Accordingly, it is an object of the invention to provide a field emission display with uniformity of electron emission spatially distributed throughout the cathode.
It is another object to provide improved method for fabricating said cathode.
It is another object to provide a method for producing series emitter ballasting resistors that depend primarily on the thickness of the ballast material and not on the width and length.
It is another object to provide improved protection against electrical shorting between transparent conductive electrodes.
It is another object to provide for increased light transmission through said field emission cathode.
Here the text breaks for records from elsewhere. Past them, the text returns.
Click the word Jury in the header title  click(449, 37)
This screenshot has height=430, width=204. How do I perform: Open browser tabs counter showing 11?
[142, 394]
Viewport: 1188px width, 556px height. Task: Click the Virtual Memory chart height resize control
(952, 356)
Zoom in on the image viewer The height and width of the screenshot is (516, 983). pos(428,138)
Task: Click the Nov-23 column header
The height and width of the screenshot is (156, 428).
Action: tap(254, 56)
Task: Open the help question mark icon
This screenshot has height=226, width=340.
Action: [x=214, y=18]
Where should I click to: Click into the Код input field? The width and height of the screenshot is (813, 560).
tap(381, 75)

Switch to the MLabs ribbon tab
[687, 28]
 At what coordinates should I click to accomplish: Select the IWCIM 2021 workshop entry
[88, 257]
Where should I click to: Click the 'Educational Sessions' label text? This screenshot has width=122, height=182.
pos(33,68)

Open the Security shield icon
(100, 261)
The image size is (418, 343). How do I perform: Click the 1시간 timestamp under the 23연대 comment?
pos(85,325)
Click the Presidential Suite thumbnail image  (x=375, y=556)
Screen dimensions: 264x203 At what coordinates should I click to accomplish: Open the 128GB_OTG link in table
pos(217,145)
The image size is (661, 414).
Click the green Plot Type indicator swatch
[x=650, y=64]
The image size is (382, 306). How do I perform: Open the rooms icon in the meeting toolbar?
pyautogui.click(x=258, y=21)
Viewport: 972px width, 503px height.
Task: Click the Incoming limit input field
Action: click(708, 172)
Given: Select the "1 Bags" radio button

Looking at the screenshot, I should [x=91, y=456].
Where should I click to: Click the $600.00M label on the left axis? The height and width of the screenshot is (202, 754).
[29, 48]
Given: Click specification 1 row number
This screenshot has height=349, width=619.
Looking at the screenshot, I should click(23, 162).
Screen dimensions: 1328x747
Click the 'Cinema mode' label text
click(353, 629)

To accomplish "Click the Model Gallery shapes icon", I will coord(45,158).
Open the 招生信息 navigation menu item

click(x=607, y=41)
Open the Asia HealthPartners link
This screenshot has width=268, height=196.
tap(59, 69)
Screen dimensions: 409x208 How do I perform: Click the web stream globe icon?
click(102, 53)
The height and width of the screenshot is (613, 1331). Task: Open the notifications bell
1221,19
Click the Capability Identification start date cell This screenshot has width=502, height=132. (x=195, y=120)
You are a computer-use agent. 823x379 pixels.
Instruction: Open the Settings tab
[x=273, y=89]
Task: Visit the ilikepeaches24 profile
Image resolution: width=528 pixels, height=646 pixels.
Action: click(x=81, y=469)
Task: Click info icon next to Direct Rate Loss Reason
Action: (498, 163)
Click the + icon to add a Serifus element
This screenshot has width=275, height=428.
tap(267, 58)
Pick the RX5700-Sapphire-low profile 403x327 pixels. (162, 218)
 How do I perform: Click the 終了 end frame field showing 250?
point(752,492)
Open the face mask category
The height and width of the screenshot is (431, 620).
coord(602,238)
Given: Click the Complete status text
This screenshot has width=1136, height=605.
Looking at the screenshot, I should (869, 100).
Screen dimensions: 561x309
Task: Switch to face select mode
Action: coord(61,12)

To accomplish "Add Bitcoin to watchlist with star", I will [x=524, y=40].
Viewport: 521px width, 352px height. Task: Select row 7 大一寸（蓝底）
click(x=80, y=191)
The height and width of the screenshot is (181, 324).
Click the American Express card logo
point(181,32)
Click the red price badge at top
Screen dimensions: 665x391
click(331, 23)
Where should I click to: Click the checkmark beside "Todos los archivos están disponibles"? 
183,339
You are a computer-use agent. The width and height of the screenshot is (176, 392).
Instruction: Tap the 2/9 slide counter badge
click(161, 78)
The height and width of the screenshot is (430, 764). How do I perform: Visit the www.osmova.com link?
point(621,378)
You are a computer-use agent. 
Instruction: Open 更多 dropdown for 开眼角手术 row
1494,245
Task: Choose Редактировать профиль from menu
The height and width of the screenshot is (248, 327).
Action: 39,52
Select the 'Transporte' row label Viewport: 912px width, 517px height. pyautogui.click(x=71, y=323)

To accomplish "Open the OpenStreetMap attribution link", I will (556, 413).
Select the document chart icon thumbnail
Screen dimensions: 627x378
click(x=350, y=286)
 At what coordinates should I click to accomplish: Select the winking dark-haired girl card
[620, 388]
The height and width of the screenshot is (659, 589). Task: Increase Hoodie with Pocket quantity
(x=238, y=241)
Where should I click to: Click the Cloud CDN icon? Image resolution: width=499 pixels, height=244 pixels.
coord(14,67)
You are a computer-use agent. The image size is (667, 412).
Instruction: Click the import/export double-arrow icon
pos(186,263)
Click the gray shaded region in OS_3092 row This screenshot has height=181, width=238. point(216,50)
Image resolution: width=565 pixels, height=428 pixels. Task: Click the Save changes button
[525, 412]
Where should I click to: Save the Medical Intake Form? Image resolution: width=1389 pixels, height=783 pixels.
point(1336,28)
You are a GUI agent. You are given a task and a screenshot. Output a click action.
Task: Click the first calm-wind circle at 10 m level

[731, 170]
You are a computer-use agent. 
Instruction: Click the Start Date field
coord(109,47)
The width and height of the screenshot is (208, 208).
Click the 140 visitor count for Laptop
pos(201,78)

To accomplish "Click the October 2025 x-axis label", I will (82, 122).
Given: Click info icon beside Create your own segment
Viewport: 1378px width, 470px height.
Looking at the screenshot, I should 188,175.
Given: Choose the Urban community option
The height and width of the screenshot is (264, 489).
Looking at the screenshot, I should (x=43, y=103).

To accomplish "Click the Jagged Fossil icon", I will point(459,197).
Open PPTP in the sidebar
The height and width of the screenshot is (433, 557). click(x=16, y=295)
It is another object to reduce the resistance between the source of electrical signal and the location of the emitter cone.
There is provided a field emission display in which the cathode includes a ballast resistor between the electron-emitting cone and the first transparent conductive electrode which connects the cones to the source of the electrical signal, and in which the distributed resistance of the transparent conductive electrode is minimized by creation of a low-resistance region lying outside the region of electron-emitting cones.